- [Stated problem]
Print the lines of the material word for word, starting at the line that contains "Task: Click the MachineMetrics logo" and ending at the end of the material, both included. Leave the pictures out of your answer.

- [Supplied records]
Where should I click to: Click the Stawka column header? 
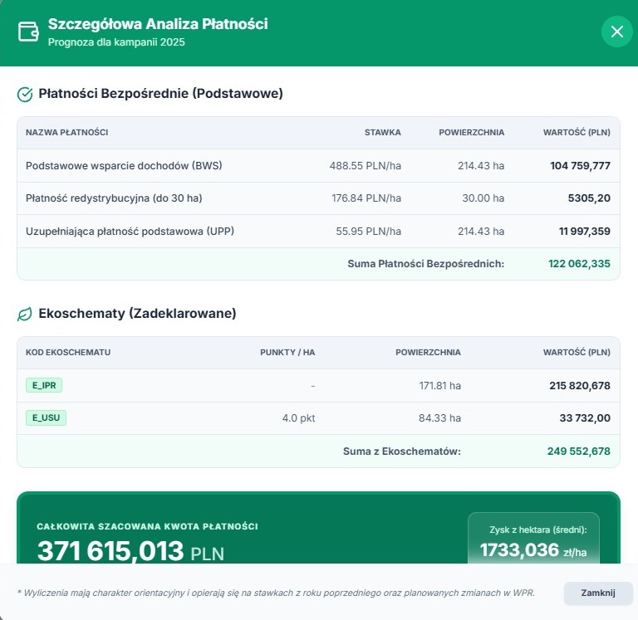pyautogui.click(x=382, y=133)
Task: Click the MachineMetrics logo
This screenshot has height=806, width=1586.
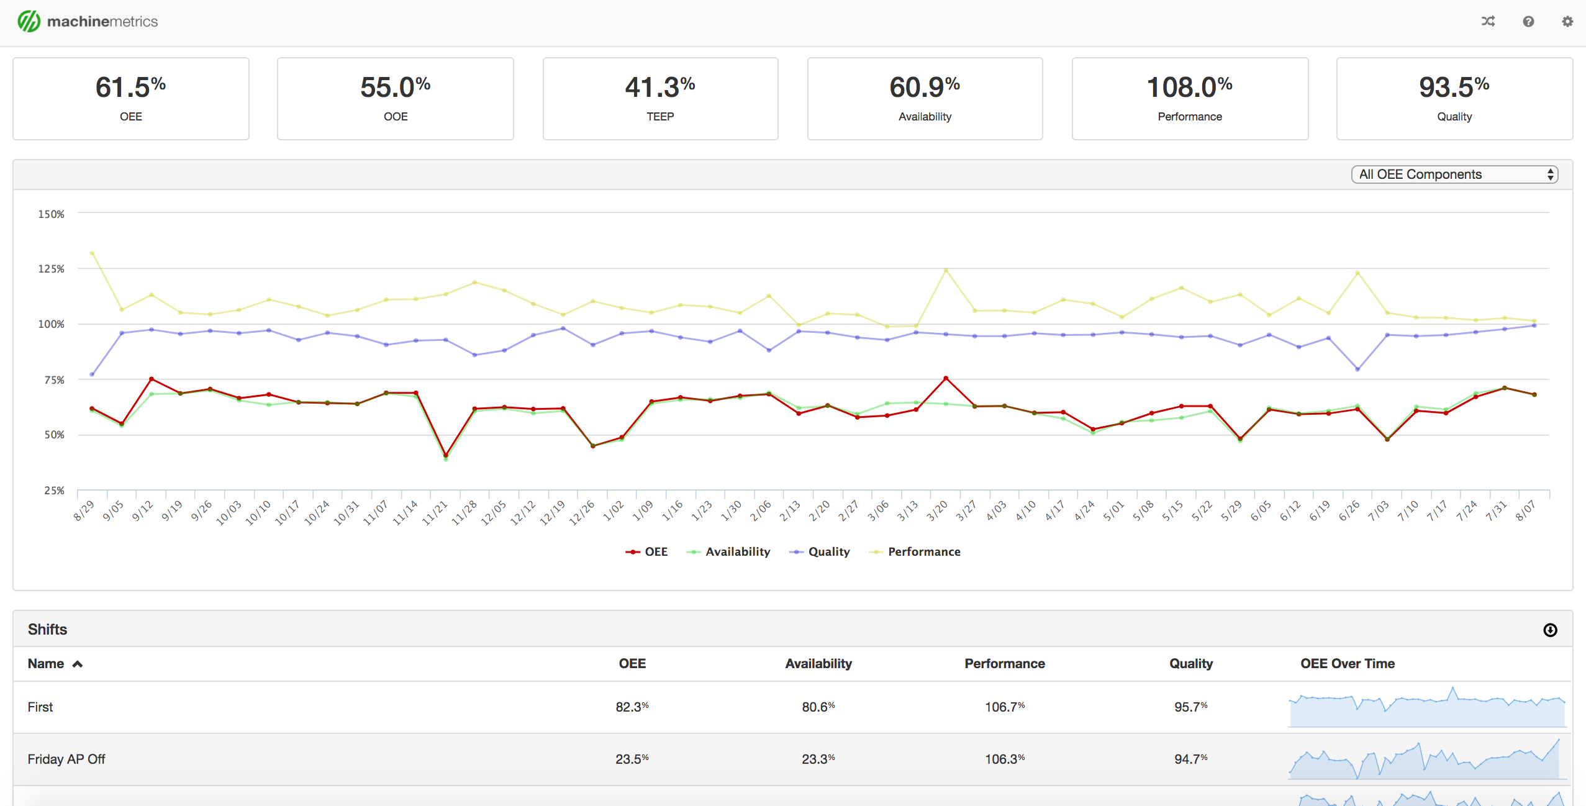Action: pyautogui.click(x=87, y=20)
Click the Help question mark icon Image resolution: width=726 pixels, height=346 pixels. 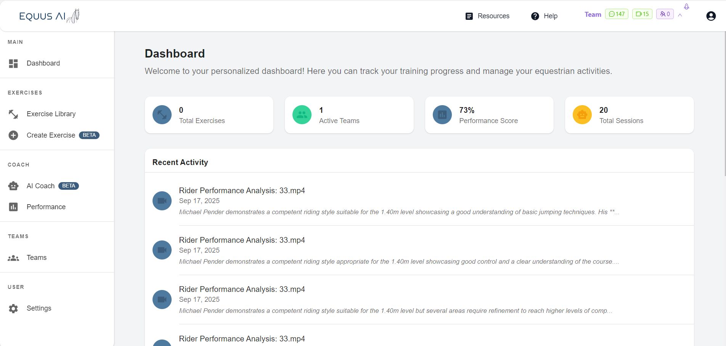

- [Result of this exercise]
Task: Click the MachineMetrics logo
This screenshot has height=806, width=1586.
Action: pyautogui.click(x=87, y=20)
Click the Help question mark icon Image resolution: width=726 pixels, height=346 pixels. 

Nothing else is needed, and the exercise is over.